Dojo 3 riparte: Tesla affida a Intel il packaging, Samsung per la produzione

Dojo 3 riparte: Tesla affida a Intel il packaging, Samsung per la produzione

Dopo aver completato lo sviluppo del chip AI5, Elon Musk rilancia il progetto del supercomputer Dojo 3. Intel entra come partner per il packaging avanzato con EMIB. L'obiettivo resta l'addestramento dell'AI per la guida autonoma, ma le ambizioni vanno oltre.

di pubblicata il , alle 09:41 nel canale Server e Workstation
Tesla
 

Dopo aver completato lo sviluppo del chip AI5 destinato ai veicoli, Tesla si concentra su un altro fronte strategico: la ripartenza del progetto Dojo 3, terza generazione del supercomputer proprietario dedicato all'addestramento dei modelli di intelligenza artificiale utilizzati dal sistema Full Self-Driving (e, verosimilmente, il robot umanoide Optimus).

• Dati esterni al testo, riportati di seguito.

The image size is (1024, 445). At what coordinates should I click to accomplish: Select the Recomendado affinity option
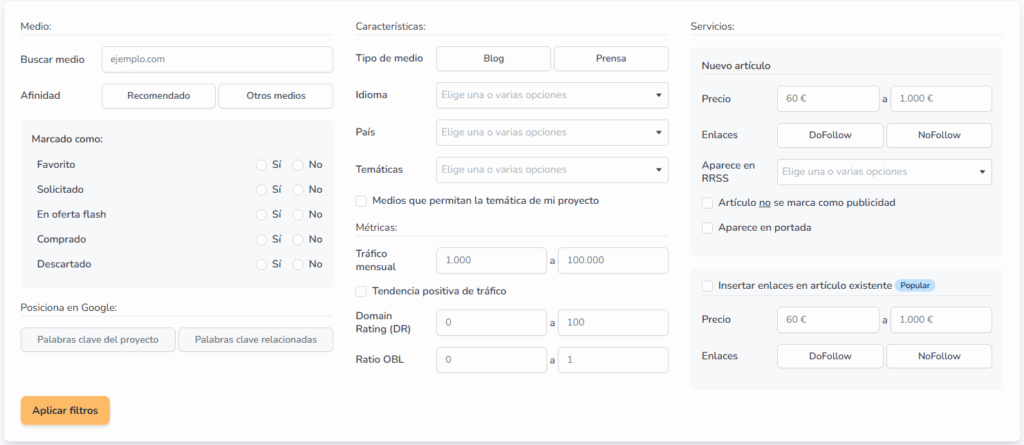point(159,96)
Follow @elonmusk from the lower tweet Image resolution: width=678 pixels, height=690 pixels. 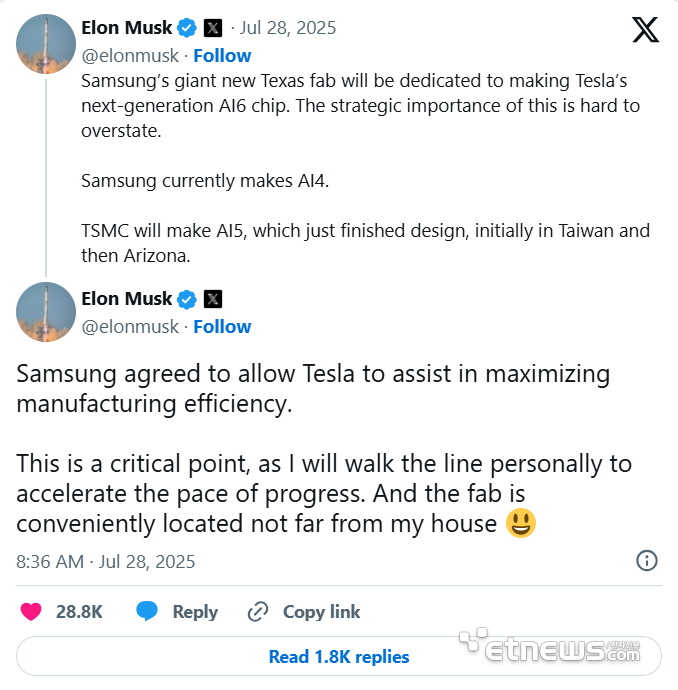(222, 326)
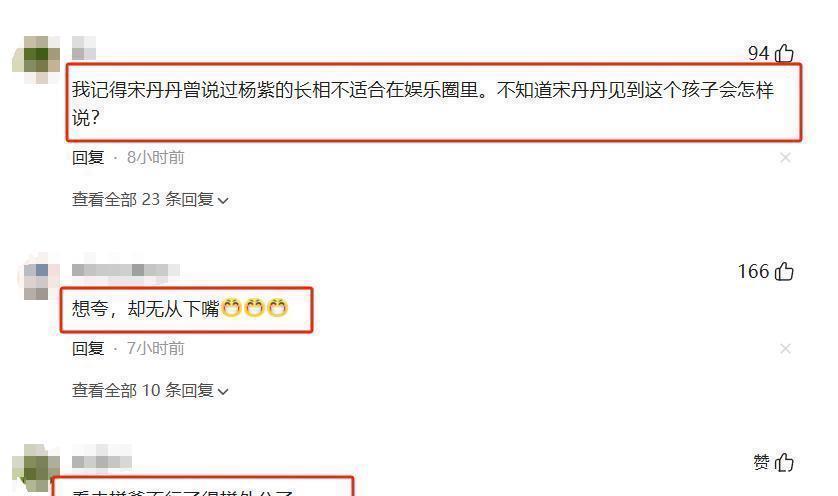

A confermare il cambio di rotta è stato direttamente Elon Musk, che tramite X ha spiegato come il team Dojo, sciolto lo scorso anno, ritornerà operativo. La scorsa estate Tesla aveva infatti deciso di concentrare tutte le risorse sui chip automotive, ritenendo inefficiente portare avanti in parallelo architetture differenti per inferenza e training.

La ripartenza di Dojo 3 introduce però un'importante novità nella catena produttiva: Intel entra in gioco come partner chiave per l'assemblaggio e il collaudo, in particolare con la tecnologia packaging avanzato EMIB. Si tratta di un cambiamento significativo rispetto al passato, quando Tesla si affidava a TSMC per l'intero processo. EMIB utilizza ponti in silicio per collegare più die, evitando l'uso di grandi interposer e risultando più adatta ai moduli Dojo di grandi dimensioni, che combinano numerosi chip da 654 mm² in un unico package.

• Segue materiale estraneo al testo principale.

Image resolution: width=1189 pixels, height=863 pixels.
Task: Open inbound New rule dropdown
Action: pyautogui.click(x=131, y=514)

Secondo le informazioni disponibili, i chip di training D3 di Dojo 3 saranno prodotti da Samsung con processo a 2 nm nello stabilimento in Texas, mentre Intel gestirà esclusivamente le fasi di packaging. Questa suddivisione dovrebbe alleviare i vincoli di capacità produttiva e consentire maggiore flessibilità nella progettazione delle interconnessioni.

Dal punto di vista architetturale, Dojo 3 si inserisce nel solco tracciato dal precedente D1, un chip a 7 nm da 50 miliardi di transistor organizzato in una configurazione 5x5. Dojo 2 aveva esplorato l'integrazione diretta su wafer, mentre per Dojo 3 si ipotizza l'adozione di evoluzioni come EMIB-T ed EMIB-M, capaci di superare ampiamente i limiti del reticolo tradizionale. In teoria, queste soluzioni permetterebbero di integrare fino a 16 die di calcolo e 24 moduli HBM in un singolo package.

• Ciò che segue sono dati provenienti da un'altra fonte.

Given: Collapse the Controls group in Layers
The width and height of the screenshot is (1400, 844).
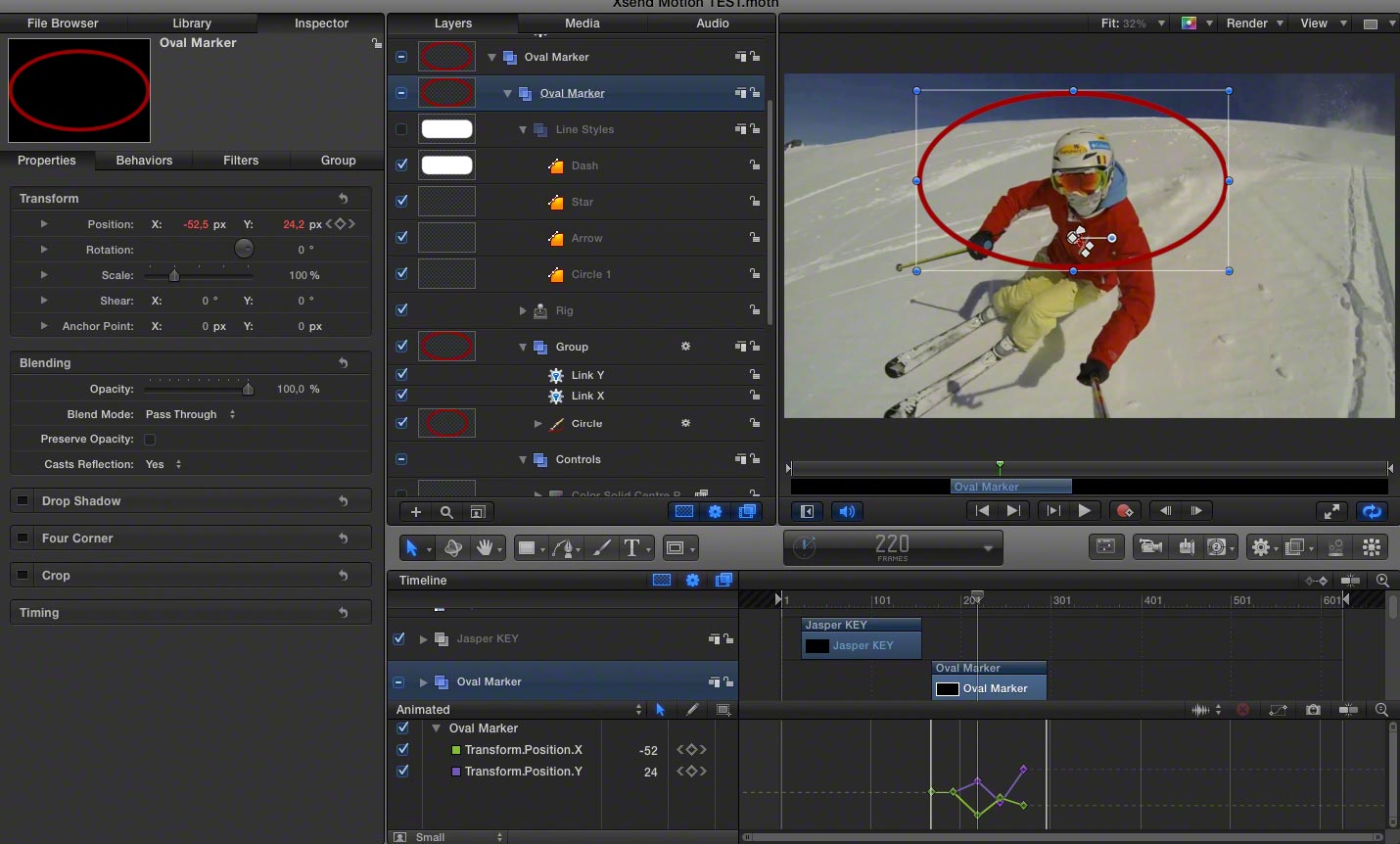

L'obiettivo finale di Dojo resta l'elaborazione dei flussi video e dei dati raccolti dalla flotta Tesla per addestrare le reti neurali alla base della guida autonoma. Tuttavia, Musk ha anche rilanciato una visione più ambiziosa e controversa: Dojo 3 sarebbe pensato come piattaforma per un futuro calcolo AI nello Spazio, con data center in orbita alimentati dal sole e raffreddati naturalmente dal vuoto spaziale. Un'idea che, pur interessante, molti esperti continuano a considerare altamente speculativa.